(Extract to read):

%%

# TrakMate 0-30VDC variable with 10 amps



## 82whiskey (Sep 6, 2009)

*Trakmate Power Supply*

Hi,

Does anyone know if the TrakMate 0-30VDC variable 10 amp power supply is still available? Can anyone suggest a good alternative? I'm starting with the Tomy 4 lane International but I want to be able to use different car types and potentially add more track so I want a good power supply.

Thanks
Brian


----------



## rbrunne1 (Sep 22, 2007)

What size is your table? I have a 4x8 and I found the stock wall packs way too much voltage. I'm currently using a 13.8V 15A switching power supply I used to use to power my RC battery charger. You should be able to pick one up for $30 - $40.


----------



## 82whiskey (Sep 6, 2009)

Trakmate responded to my email and told me this power supply replaced the old one. They are selling for $135. Anyone using this one?

Thanks
Brian


POWER SUPPLY 0-30 VOLTS 10 AMPS

Ideal for HO and 1:32 scale. Up to 30volts. Cooler running motors. No power surge when car deslots. Short circuit protection. Digital Voltage and Current Readouts. Coarse and fine voltage adjustments. Maximum current adjustment( this would normally be set to maximum ). Get faster acceleration and consistent power. Only one power supply required for a 4 Lane track. Shipping is $28.00 to anywhere in Canada and USA.

%%

(Material):
%%

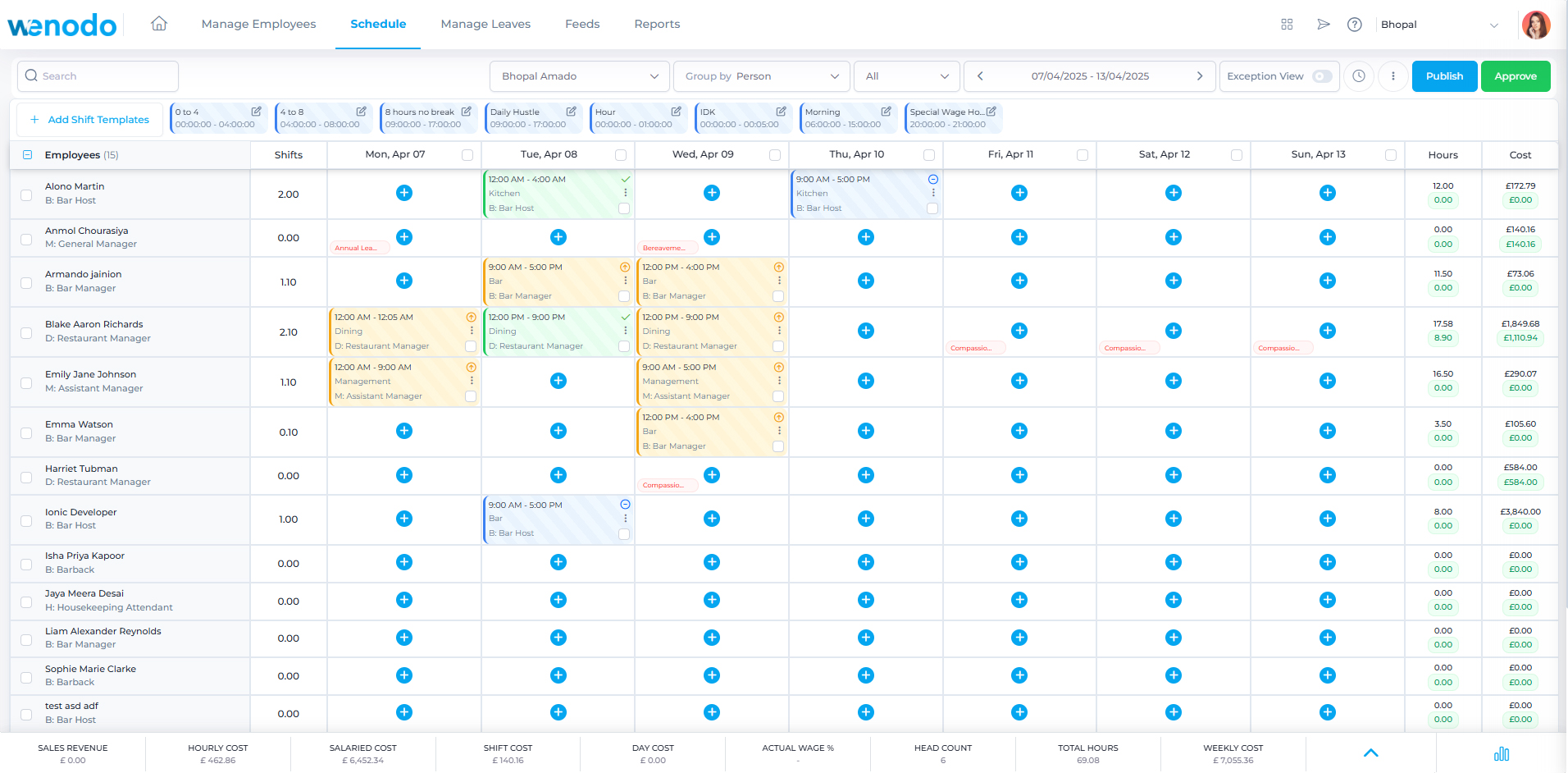
Task: Expand the Group by Person dropdown
Action: point(761,76)
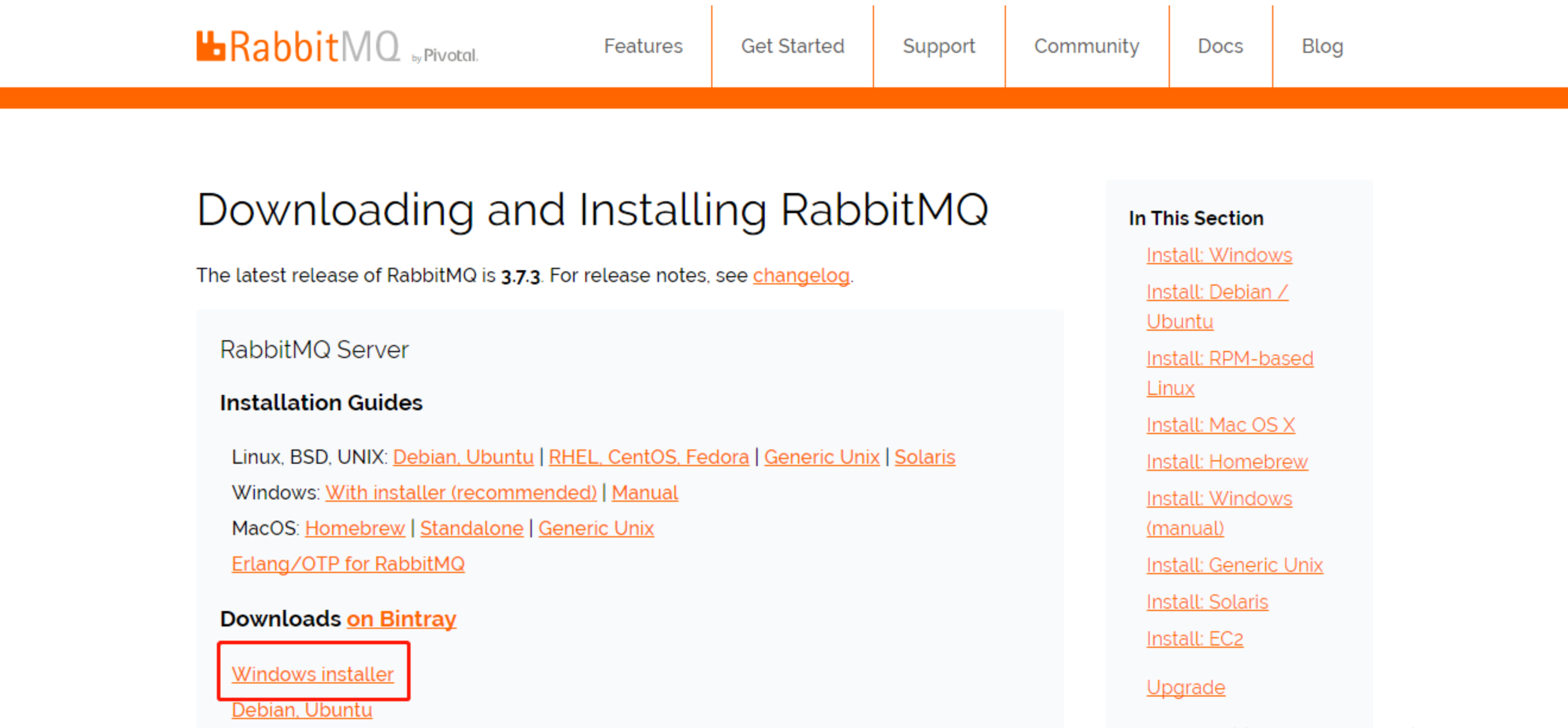Click the MacOS Homebrew link
The image size is (1568, 728).
tap(355, 528)
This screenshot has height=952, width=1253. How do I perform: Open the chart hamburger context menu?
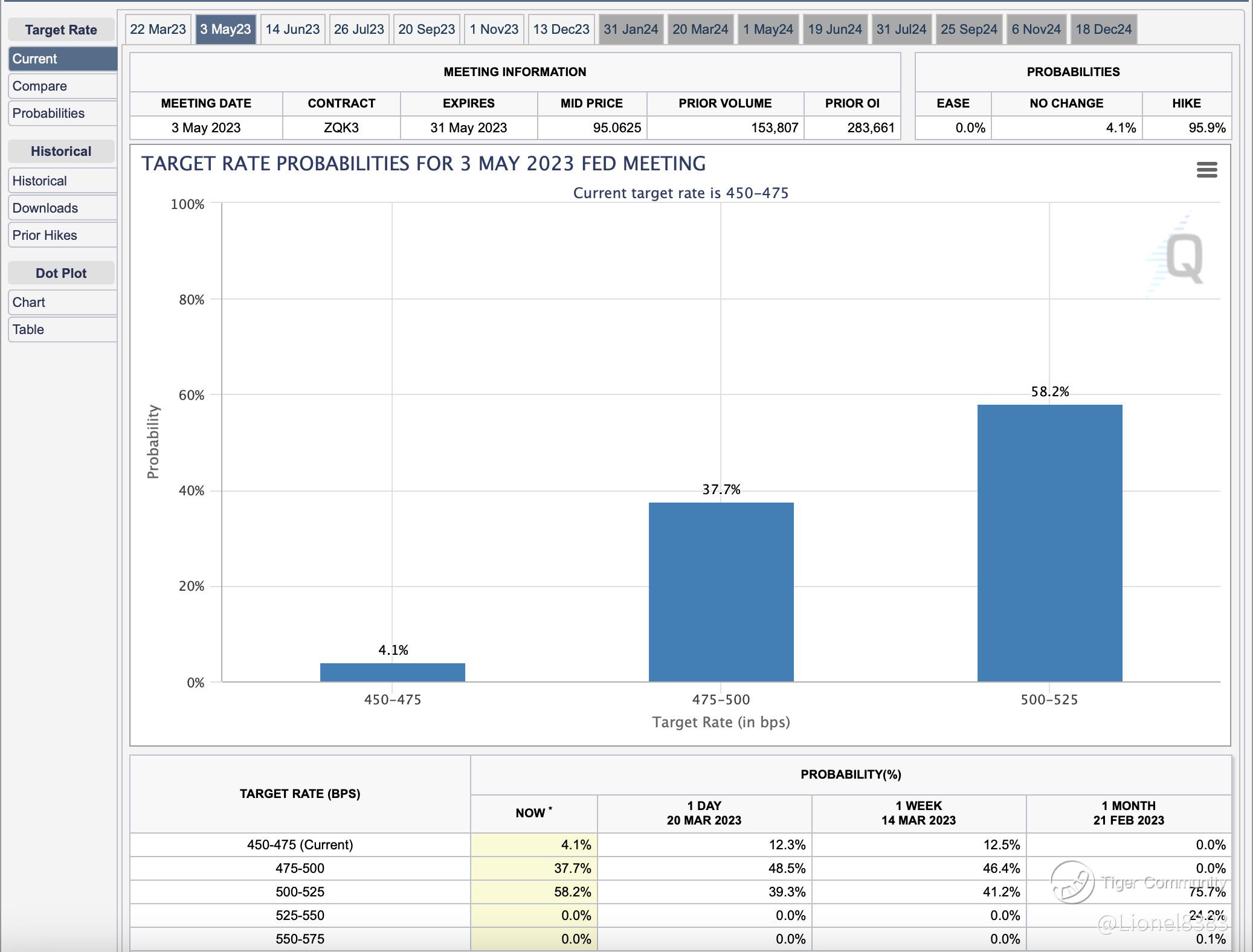tap(1206, 170)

%%

(Directive A): Reproduce the part of the power supply thread between "## rbrunne1 (Sep" and "for $30 - $40.", inclusive, without any change.
(Directive B): Condense the paragraph of the power supply thread that opens with "Ideal for HO and 1:32 scale" into a bulleted list that keeps its main facts.
(Directive C): Take up the power supply thread after its final sentence and carry it forward.
The records are independent material and separate from the power supply thread.

(Answer A):
## rbrunne1 (Sep 22, 2007)

What size is your table? I have a 4x8 and I found the stock wall packs way too much voltage. I'm currently using a 13.8V 15A switching power supply I used to use to power my RC battery charger. You should be able to pick one up for $30 - $40.

(Answer B):
- Suited to HO and 1:32 scale
- Output of up to 30 volts
- Cooler-running motors
- No power surge when a car deslots
- Short circuit protection
- Digital voltage and current readouts
- Coarse and fine voltage adjustments
- Maximum current adjustment, normally set to maximum
- Faster acceleration and consistent power
- One power supply is enough for a 4-lane track
- Shipping costs $28.00 to anywhere in Canada and the USA

(Answer C):
----------



## 82whiskey (Sep 6, 2009)

Thanks for the reply RB. My table is 8 x 4 but I think I want to go right to a variable power supply as I want to be able to run all types of cars.

Thanks
Brian


----------



## sd624 (Feb 14, 2009)

I have one. It's made in china but seamed to be built ok. 

I wasn't real happy with it powering the race track. It never gave consistant
power. I replaced it with a 30 amp Astron from hoslotracing.com.
The Astron has been great and I use the other one for other stuff.

Steve


----------



## donzi22 (Feb 7, 2009)

I have one that works great on this 5 X 10 layout!!!!!


----------



## twolff (May 11, 2007)

I use one of these on my 4x8 four lane. Hasn't given me any trouble. Never saw anyone post they were sorry they bought one.

http://agg.fsmra.com/aggstore/product_info.php?cPath=23&products_id=28


----------



## RiderZ (Feb 19, 2007)

*!!!*

I use this Pyramid PS-32. Its 0-30V 0-5A output. Got it off ebay for just over $100.It powers my 4-lane 4X11 track without a hitch.


----------



## bearsox (Apr 22, 2006)

*TrakMate 0-30VDC variable with*



82whiskey said:


> Trakmate responded to my email and told me this power supply replaced the old one. They are selling for $135. Anyone using this one?
> 
> Thanks
> Brian
> ...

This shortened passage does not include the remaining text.